まず、熊本で始めていましたので、熊本放送のクルーが世界大会に一回だけ付いて行って、番組を放映してくれました。次の世界大会の時には、今度は福岡、毎日テレビにお願いして行ってもらいました。それでも、福岡県内だけ、一回だけだからみなさんの意識に残らないわけ。
やっぱり全国放送のNHKでちゃんと取り上げてもらいたいと思って、96年に、そのときの総局長のところに直訴しに行ったんです。
- 佐々木
それはすばらしい。
- 細川
けれどね、2年間、まったくゴーサインが出なかったんです。分かってくださったんです、総局長は。それでもなかなか番組までいかない。私も、もう半ばあきらめていたの。

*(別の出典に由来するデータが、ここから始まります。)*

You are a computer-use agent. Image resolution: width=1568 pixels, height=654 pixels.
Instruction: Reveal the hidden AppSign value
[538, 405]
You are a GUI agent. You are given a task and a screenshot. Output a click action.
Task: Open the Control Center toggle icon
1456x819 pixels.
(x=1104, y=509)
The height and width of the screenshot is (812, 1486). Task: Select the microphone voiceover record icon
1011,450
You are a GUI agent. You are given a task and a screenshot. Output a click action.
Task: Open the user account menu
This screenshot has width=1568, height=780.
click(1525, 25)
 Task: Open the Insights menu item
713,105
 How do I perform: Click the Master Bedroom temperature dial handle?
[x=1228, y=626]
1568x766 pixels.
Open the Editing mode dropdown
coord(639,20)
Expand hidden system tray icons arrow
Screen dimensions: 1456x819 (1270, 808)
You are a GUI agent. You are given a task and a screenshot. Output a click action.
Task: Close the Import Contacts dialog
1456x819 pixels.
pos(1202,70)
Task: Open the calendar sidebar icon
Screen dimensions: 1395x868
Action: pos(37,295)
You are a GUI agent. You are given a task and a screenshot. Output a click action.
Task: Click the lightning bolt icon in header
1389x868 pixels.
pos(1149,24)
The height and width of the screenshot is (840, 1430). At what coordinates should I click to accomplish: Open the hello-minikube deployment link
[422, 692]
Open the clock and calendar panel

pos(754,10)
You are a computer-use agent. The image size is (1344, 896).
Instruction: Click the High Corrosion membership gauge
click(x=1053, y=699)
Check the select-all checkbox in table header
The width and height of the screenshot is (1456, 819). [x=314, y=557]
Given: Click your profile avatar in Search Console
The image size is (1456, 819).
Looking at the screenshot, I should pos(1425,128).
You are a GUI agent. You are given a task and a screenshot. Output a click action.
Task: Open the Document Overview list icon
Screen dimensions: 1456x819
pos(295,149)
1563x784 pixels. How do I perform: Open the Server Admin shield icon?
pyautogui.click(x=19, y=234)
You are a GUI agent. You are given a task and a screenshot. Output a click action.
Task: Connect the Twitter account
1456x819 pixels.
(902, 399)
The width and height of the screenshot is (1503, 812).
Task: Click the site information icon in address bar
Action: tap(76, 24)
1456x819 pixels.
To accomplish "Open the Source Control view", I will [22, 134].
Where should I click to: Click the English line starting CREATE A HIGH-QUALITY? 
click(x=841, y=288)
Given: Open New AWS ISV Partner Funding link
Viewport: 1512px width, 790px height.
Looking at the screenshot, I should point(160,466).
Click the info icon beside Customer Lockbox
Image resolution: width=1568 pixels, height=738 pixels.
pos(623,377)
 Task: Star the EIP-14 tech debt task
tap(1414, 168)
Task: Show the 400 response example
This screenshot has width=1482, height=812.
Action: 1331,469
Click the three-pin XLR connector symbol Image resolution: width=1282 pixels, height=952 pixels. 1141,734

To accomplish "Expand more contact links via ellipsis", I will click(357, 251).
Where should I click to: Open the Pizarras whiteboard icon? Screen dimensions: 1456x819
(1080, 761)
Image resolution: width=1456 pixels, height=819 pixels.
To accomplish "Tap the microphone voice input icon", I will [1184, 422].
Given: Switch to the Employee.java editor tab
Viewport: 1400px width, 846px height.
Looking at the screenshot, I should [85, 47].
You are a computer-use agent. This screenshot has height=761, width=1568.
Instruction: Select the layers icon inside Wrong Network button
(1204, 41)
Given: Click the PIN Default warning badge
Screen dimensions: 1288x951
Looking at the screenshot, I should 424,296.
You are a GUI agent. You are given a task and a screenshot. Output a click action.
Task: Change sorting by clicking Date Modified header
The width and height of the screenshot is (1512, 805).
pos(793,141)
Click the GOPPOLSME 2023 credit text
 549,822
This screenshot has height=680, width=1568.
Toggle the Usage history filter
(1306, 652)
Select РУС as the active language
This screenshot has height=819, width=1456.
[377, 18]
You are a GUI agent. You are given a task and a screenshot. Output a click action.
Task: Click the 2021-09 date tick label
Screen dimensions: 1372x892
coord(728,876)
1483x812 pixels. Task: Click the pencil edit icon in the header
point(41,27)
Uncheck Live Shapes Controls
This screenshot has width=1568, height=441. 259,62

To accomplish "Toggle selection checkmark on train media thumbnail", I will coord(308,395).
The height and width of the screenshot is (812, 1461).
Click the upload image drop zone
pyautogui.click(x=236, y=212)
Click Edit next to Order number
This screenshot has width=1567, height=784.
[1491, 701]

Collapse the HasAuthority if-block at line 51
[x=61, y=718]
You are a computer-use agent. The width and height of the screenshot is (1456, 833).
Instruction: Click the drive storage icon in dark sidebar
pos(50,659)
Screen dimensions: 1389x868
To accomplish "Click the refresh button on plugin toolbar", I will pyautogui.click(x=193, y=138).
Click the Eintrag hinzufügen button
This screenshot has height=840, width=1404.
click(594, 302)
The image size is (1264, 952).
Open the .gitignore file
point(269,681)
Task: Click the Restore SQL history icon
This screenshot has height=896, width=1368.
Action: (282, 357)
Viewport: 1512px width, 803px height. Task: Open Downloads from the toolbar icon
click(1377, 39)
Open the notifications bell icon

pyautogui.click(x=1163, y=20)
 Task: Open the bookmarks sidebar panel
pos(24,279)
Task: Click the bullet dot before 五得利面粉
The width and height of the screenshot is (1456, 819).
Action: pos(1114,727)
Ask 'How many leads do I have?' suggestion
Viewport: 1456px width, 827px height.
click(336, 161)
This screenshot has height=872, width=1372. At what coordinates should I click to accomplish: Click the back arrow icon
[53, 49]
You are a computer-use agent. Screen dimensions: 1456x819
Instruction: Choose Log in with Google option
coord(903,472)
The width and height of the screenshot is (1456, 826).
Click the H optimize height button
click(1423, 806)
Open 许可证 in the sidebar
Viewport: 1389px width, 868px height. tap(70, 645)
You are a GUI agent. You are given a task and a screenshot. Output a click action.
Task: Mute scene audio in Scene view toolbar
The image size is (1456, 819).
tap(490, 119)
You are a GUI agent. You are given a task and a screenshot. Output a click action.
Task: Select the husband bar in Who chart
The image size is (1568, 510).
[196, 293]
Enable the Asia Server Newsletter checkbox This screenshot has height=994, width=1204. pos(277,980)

結局その当時は、なるべく番組では扱わないという、まだそういう社会だったわけ。NHKも、それで扱えなかったらしいの。それが2年経ってようやく。総局長がある日突然、「細川さん、たいへんお待たせしました」って電話をくださったんです。
- 佐々木
すごくうれしいですよね。さすが、やはり熱意とコミットメントを持ってアプローチされ続けた結果ですね。
- 細川
ようやく局内の反対意見がおさまって、番組を作ることになりました。ついては、そのプロデューサーを紹介しますので、一度スペシャルオリンピックスの話をしてほしい、と言われて、すぐにそのプロデューサーにお会いしたのが、小栗謙一さん。あの、映画「able」を作ってくださった。私とコンビで。それがきっかけです。